Gleeson does not shy away from expressing his thoughts on how messed up the very notion of “celebrity.” He points out that simply by being an actor lucky enough to see some success, he was tossed into a whole new realm rather unsuspectingly (and naively, he admits), and made to feel that how he felt about it was beside the point. Because fame.
And while some might accuse Gleeson of complaining from a place of pure privilege, it’s important to ask ourselves: is it really all that fair to expect someone to give up their privacy and autonomy just because we find them compelling or fascinating? Reducing celebrities to their image alone (which is what we tend to do) removes their humanity in a way that desensitizes us to the very real emotions they experience in reaction to the obsessive and even addictive nature of celebrity consumption.
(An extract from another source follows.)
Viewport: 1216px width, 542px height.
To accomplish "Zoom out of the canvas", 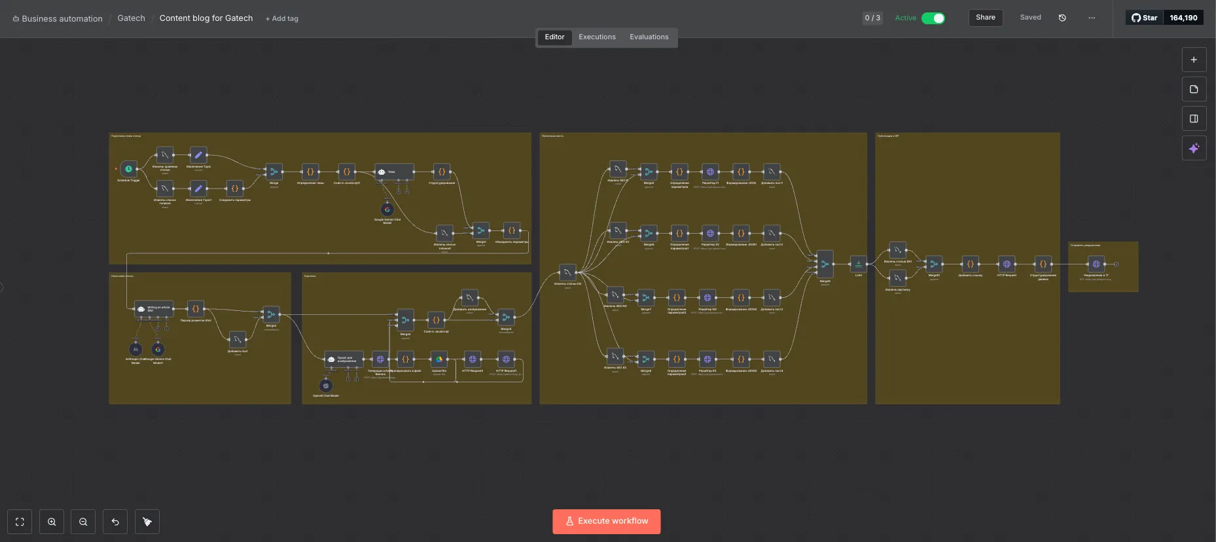I will (83, 522).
“Unbeknownst to me, [I’d] signed an invisible contract which required me to enter into a strange new echelon of society,” he continued. “People suddenly wanted to take pictures of me on the street, and journalists were interested in what sort of socks I preferred. It was an environment from which I instantly wanted to retreat. I detested the superficial elevation and commodification of it all, juxtaposed with the grotesque self-involvement it would sometimes draw out in me.”
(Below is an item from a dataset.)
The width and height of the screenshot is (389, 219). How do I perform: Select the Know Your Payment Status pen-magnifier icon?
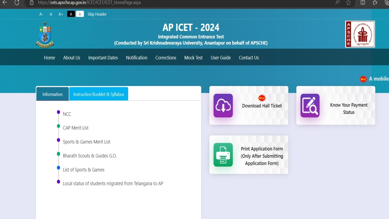click(310, 105)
It’s worth noting that Gleeson has also been very quick to express gratitude for his success and all that it has afforded him: “opportunities which I see as truly once in a lifetime.” Still, he brilliantly questions the need for how far it goes, asserting that the downside of the artificial elevation inherent to fame far outweighs any benefit derived, by, well, anyone.
“Celebrities seem by a huge amount of people and, certainly by myself for awhile, as the pinnacle of success,” he said. “It is revered almost religiously—both the institution and its quickly growing member base. Indeed, the apotheosis of celebrity is not just confined to the worship of movie idols, pop stars, sports heroes or even reality TV stars, we have bloody celebrity chefs, authors, comedians, politicians, intellectuals, scientists, business people, cheesemongers, and milliners who can simply stick out their faces at us on advertisements, talk shows, and magazine covers.”
He uses sociological theories to defend his point that celebrity worship and imitation can be damaging because the “role model does not feel a duty to instantiate, shall we say, suitable values to adopt.”
And finally, Gleeson called out the publicity-obsessed character of celebrity culture for what it actually is: advertising for the sake of capitalistic gains.
It’s really no surprise the evil king was dubbed a scholar, now is it?
Life After Game of Thrones: Jack Gleeson’s Slow Return to the Stage
Although Gleeson has, in the last few years, begun a gradual return to the stage, it should hardly be surprising that it’s 100% on his own terms. He has opted for several roles in theater productions including Bears in Space, The Water Orchard, and Science Fiction Radio Hour. Most recently, he appeared in a two episodes of BBC Two’s sitcom, Out of her Mind, which explores themes of sexuality and biology.
We’ve all seen how bad it can get out there in celeb land — Britney Spears’ journey alone should have us all questioning the darker side of fame. Yet still, we as a society are often unwilling to accept our own role in it.
Ultimately, Gleeson’s lesson for the world is a highly valuable one worth meditating on regularly: Why not view entertainers as the humans that they are, for better or worse? By extension, you may just have to see yourself in the same light, on par with the rich and famous: human.